WHAT IS NEEDED.
Convert every line of the records into a JSON list of strings, one string per line, leaving out blank lines.

LISTED ENTRIES.
=======
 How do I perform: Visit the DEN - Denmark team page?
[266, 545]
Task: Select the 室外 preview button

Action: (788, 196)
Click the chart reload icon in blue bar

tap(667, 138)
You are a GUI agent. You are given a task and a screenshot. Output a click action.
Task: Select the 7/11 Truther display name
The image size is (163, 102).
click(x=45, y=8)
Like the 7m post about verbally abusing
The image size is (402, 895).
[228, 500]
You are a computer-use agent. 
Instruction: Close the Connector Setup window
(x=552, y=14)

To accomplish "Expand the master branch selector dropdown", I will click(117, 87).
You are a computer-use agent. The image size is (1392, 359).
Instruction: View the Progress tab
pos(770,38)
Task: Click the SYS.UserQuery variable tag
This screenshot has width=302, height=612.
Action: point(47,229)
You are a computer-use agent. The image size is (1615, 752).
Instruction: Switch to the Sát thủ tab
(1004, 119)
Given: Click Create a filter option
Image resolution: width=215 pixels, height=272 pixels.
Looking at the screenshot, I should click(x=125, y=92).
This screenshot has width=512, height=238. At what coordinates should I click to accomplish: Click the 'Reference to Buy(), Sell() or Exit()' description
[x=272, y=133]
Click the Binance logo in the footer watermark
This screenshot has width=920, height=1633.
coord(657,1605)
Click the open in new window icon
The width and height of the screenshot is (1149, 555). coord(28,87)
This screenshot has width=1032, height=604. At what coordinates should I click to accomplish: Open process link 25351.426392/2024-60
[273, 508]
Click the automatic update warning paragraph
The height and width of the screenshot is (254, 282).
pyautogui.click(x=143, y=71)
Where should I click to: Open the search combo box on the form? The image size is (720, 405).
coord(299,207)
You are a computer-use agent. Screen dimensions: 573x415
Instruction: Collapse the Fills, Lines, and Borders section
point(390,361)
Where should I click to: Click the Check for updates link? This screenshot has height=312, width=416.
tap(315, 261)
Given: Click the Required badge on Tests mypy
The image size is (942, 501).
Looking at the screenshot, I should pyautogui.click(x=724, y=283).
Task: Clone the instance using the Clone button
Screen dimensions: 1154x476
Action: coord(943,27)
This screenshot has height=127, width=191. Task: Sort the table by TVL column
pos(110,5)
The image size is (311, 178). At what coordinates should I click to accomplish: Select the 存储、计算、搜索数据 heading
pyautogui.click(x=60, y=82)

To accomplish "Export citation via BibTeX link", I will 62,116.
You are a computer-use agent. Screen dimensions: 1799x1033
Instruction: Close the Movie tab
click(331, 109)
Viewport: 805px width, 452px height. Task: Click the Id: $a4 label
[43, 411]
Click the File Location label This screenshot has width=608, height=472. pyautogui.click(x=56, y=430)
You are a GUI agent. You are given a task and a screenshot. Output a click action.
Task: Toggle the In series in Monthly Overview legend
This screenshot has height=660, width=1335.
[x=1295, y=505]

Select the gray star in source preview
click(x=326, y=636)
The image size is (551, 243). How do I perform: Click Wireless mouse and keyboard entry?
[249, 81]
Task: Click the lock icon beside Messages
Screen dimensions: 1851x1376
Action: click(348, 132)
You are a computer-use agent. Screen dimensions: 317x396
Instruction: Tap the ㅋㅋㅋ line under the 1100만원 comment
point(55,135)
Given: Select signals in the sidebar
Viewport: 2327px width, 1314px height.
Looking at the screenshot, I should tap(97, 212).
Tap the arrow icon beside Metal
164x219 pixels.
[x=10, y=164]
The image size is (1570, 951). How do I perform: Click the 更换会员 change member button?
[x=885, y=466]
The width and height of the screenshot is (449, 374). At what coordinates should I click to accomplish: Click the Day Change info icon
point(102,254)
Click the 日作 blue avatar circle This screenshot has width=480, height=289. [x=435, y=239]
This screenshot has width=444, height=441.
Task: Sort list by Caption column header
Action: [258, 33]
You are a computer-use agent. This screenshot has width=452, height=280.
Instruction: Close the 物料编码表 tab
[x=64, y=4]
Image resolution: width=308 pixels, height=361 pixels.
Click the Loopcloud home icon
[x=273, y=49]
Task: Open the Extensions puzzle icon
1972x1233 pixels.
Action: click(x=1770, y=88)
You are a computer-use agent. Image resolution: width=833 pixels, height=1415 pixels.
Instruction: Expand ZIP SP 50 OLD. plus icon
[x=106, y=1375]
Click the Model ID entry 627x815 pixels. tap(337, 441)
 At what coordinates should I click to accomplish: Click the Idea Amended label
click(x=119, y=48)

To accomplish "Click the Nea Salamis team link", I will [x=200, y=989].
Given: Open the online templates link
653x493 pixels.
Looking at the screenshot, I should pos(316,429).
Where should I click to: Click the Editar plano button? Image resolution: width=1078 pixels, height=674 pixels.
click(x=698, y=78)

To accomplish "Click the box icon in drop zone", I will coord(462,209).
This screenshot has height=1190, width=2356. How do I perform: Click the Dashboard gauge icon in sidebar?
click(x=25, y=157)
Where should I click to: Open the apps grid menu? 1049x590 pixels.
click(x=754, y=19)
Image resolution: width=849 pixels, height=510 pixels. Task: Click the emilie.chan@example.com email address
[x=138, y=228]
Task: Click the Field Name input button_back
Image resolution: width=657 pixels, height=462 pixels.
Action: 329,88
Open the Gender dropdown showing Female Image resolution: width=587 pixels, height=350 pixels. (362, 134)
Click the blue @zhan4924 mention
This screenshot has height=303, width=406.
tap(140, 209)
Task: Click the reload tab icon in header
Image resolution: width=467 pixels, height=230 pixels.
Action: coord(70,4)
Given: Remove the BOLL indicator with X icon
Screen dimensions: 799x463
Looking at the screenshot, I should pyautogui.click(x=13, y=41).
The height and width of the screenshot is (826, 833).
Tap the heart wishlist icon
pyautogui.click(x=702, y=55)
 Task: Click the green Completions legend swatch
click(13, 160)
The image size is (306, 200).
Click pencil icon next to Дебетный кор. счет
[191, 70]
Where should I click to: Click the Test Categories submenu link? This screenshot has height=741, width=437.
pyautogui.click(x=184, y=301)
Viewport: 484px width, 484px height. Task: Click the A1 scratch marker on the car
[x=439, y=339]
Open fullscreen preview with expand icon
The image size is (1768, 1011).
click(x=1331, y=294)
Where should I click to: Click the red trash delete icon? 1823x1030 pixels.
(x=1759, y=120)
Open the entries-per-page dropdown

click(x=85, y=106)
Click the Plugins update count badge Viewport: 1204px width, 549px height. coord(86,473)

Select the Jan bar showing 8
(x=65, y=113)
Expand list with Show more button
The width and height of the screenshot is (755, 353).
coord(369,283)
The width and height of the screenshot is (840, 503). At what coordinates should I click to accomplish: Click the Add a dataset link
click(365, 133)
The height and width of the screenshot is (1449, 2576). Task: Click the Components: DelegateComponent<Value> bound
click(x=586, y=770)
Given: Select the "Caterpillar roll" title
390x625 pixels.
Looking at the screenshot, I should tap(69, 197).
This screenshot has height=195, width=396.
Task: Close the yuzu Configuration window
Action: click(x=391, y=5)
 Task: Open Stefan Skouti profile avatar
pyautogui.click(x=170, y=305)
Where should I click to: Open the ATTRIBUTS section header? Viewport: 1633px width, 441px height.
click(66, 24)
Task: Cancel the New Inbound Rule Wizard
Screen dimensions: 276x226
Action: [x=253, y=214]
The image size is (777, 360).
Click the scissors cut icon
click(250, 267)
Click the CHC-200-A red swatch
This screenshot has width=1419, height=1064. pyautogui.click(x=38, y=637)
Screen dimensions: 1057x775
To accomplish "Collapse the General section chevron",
=======
RESPONSE FOR THIS EXERCISE.
[
  " How do I perform: Visit the DEN - Denmark team page?",
  "[266, 545]",
  "Task: Select the 室外 preview button",
  "Action: (788, 196)",
  "Click the chart reload icon in blue bar",
  "tap(667, 138)",
  "You are a GUI agent. You are given a task and a screenshot. Output a click action.",
  "Task: Select the 7/11 Truther display name",
  "The image size is (163, 102).",
  "click(x=45, y=8)",
  "Like the 7m post about verbally abusing",
  "The image size is (402, 895).",
  "[228, 500]",
  "You are a computer-use agent. ",
  "Instruction: Close the Connector Setup window",
  "(x=552, y=14)",
  "To accomplish \"Expand the master branch selector dropdown\", I will click(117, 87).",
  "You are a computer-use agent. The image size is (1392, 359).",
  "Instruction: View the Progress tab",
  "pos(770,38)",
  "Task: Click the SYS.UserQuery variable tag",
  "This screenshot has width=302, height=612.",
  "Action: point(47,229)",
  "You are a computer-use agent. The image size is (1615, 752).",
  "Instruction: Switch to the Sát thủ tab",
  "(1004, 119)",
  "Given: Click Create a filter option",
  "Image resolution: width=215 pixels, height=272 pixels.",
  "Looking at the screenshot, I should click(x=125, y=92).",
  "This screenshot has width=512, height=238. At what coordinates should I click to accomplish: Click the 'Reference to Buy(), Sell() or Exit()' description",
  "[x=272, y=133]",
  "Click the Binance logo in the footer watermark",
  "This screenshot has width=920, height=1633.",
  "coord(657,1605)",
  "Click the open in new window icon",
  "The width and height of the screenshot is (1149, 555). coord(28,87)",
  "This screenshot has width=1032, height=604. At what coordinates should I click to accomplish: Open process link 25351.426392/2024-60",
  "[273, 508]",
  "Click the automatic update warning paragraph",
  "The height and width of the screenshot is (254, 282).",
  "pyautogui.click(x=143, y=71)",
  "Where should I click to: Open the search combo box on the form? The image size is (720, 405).",
  "coord(299,207)",
  "You are a computer-use agent. Screen dimensions: 573x415",
  "Instruction: Collapse the Fills, Lines, and Borders section",
  "point(390,361)",
  "Where should I click to: Click the Check for updates link? This screenshot has height=312, width=416.",
  "tap(315, 261)",
  "Given: Click the Required badge on Tests mypy",
  "The image size is (942, 501).",
  "Looking at the screenshot, I should pyautogui.click(x=724, y=283).",
  "Task: Clone the instance using the Clone button",
  "Screen dimensions: 1154x476",
  "Action: coord(943,27)",
  "This screenshot has height=127, width=191. Task: Sort the table by TVL column",
  "pos(110,5)",
  "The image size is (311, 178). At what coordinates should I click to accomplish: Select the 存储、计算、搜索数据 heading",
  "pyautogui.click(x=60, y=82)",
  "To accomplish \"Export citation via BibTeX link\", I will 62,116.",
  "You are a computer-use agent. Screen dimensions: 1799x1033",
  "Instruction: Close the Movie tab",
  "click(331, 109)",
  "Viewport: 805px width, 452px height. Task: Click the Id: $a4 label",
  "[43, 411]",
  "Click the File Location label This screenshot has width=608, height=472. pyautogui.click(x=56, y=430)",
  "You are a GUI agent. You are given a task and a screenshot. Output a click action.",
  "Task: Toggle the In series in Monthly Overview legend",
  "This screenshot has height=660, width=1335.",
  "[x=1295, y=505]",
  "Select the gray star in source preview",
  "click(x=326, y=636)",
  "The image size is (551, 243). How do I perform: Click Wireless mouse and keyboard entry?",
  "[249, 81]",
  "Task: Click the lock icon beside Messages",
  "Screen dimensions: 1851x1376",
  "Action: click(348, 132)",
  "You are a computer-use agent. Screen dimensions: 317x396",
  "Instruction: Tap the ㅋㅋㅋ line under the 1100만원 comment",
  "point(55,135)",
  "Given: Select signals in the sidebar",
  "Viewport: 2327px width, 1314px height.",
  "Looking at the screenshot, I should tap(97, 212).",
  "Tap the arrow icon beside Metal",
  "164x219 pixels.",
  "[x=10, y=164]",
  "The image size is (1570, 951). How do I perform: Click the 更换会员 change member button?",
  "[x=885, y=466]",
  "The width and height of the screenshot is (449, 374). At what coordinates should I click to accomplish: Click the Day Change info icon",
  "point(102,254)",
  "Click the 日作 blue avatar circle This screenshot has width=480, height=289. [x=435, y=239]",
  "This screenshot has width=444, height=441.",
  "Task: Sort list by Caption column header",
  "Action: [258, 33]",
  "You are a computer-use agent. This screenshot has width=452, height=280.",
  "Instruction: Close the 物料编码表 tab",
  "[x=64, y=4]",
  "Image resolution: width=308 pixels, height=361 pixels.",
  "Click the Loopcloud home icon",
  "[x=273, y=49]",
  "Task: Open the Extensions puzzle icon",
  "1972x1233 pixels.",
  "Action: click(x=1770, y=88)",
  "You are a computer-use agent. Image resolution: width=833 pixels, height=1415 pixels.",
  "Instruction: Expand ZIP SP 50 OLD. plus icon",
  "[x=106, y=1375]",
  "Click the Model ID entry 627x815 pixels. tap(337, 441)",
  " At what coordinates should I click to accomplish: Click the Idea Amended label",
  "click(x=119, y=48)",
  "To accomplish \"Click the Nea Salamis team link\", I will [x=200, y=989].",
  "Given: Open the online templates link",
  "653x493 pixels.",
  "Looking at the screenshot, I should pos(316,429).",
  "Where should I click to: Click the Editar plano button? Image resolution: width=1078 pixels, height=674 pixels.",
  "click(x=698, y=78)",
  "To accomplish \"Click the box icon in drop zone\", I will coord(462,209).",
  "This screenshot has height=1190, width=2356. How do I perform: Click the Dashboard gauge icon in sidebar?",
  "click(x=25, y=157)",
  "Where should I click to: Open the apps grid menu? 1049x590 pixels.",
  "click(x=754, y=19)",
  "Image resolution: width=849 pixels, height=510 pixels. Task: Click the emilie.chan@example.com email address",
  "[x=138, y=228]",
  "Task: Click the Field Name input button_back",
  "Image resolution: width=657 pixels, height=462 pixels.",
  "Action: 329,88",
  "Open the Gender dropdown showing Female Image resolution: width=587 pixels, height=350 pixels. (362, 134)",
  "Click the blue @zhan4924 mention",
  "This screenshot has height=303, width=406.",
  "tap(140, 209)",
  "Task: Click the reload tab icon in header",
  "Image resolution: width=467 pixels, height=230 pixels.",
  "Action: coord(70,4)",
  "Given: Remove the BOLL indicator with X icon",
  "Screen dimensions: 799x463",
  "Looking at the screenshot, I should pyautogui.click(x=13, y=41).",
  "The height and width of the screenshot is (826, 833).",
  "Tap the heart wishlist icon",
  "pyautogui.click(x=702, y=55)",
  " Task: Click the green Completions legend swatch",
  "click(13, 160)",
  "The image size is (306, 200).",
  "Click pencil icon next to Дебетный кор. счет",
  "[191, 70]",
  "Where should I click to: Click the Test Categories submenu link? This screenshot has height=741, width=437.",
  "pyautogui.click(x=184, y=301)",
  "Viewport: 484px width, 484px height. Task: Click the A1 scratch marker on the car",
  "[x=439, y=339]",
  "Open fullscreen preview with expand icon",
  "The image size is (1768, 1011).",
  "click(x=1331, y=294)",
  "Where should I click to: Click the red trash delete icon? 1823x1030 pixels.",
  "(x=1759, y=120)",
  "Open the entries-per-page dropdown",
  "click(x=85, y=106)",
  "Click the Plugins update count badge Viewport: 1204px width, 549px height. coord(86,473)",
  "Select the Jan bar showing 8",
  "(x=65, y=113)",
  "Expand list with Show more button",
  "The width and height of the screenshot is (755, 353).",
  "coord(369,283)",
  "The width and height of the screenshot is (840, 503). At what coordinates should I click to accomplish: Click the Add a dataset link",
  "click(365, 133)",
  "The height and width of the screenshot is (1449, 2576). Task: Click the Components: DelegateComponent<Value> bound",
  "click(x=586, y=770)",
  "Given: Select the \"Caterpillar roll\" title",
  "390x625 pixels.",
  "Looking at the screenshot, I should tap(69, 197).",
  "This screenshot has height=195, width=396.",
  "Task: Close the yuzu Configuration window",
  "Action: click(x=391, y=5)",
  " Task: Open Stefan Skouti profile avatar",
  "pyautogui.click(x=170, y=305)",
  "Where should I click to: Open the ATTRIBUTS section header? Viewport: 1633px width, 441px height.",
  "click(66, 24)",
  "Task: Cancel the New Inbound Rule Wizard",
  "Screen dimensions: 276x226",
  "Action: [x=253, y=214]",
  "The image size is (777, 360).",
  "Click the scissors cut icon",
  "click(250, 267)",
  "Click the CHC-200-A red swatch",
  "This screenshot has width=1419, height=1064. pyautogui.click(x=38, y=637)",
  "Screen dimensions: 1057x775",
  "To accomplish \"Collapse the General section chevron\","
]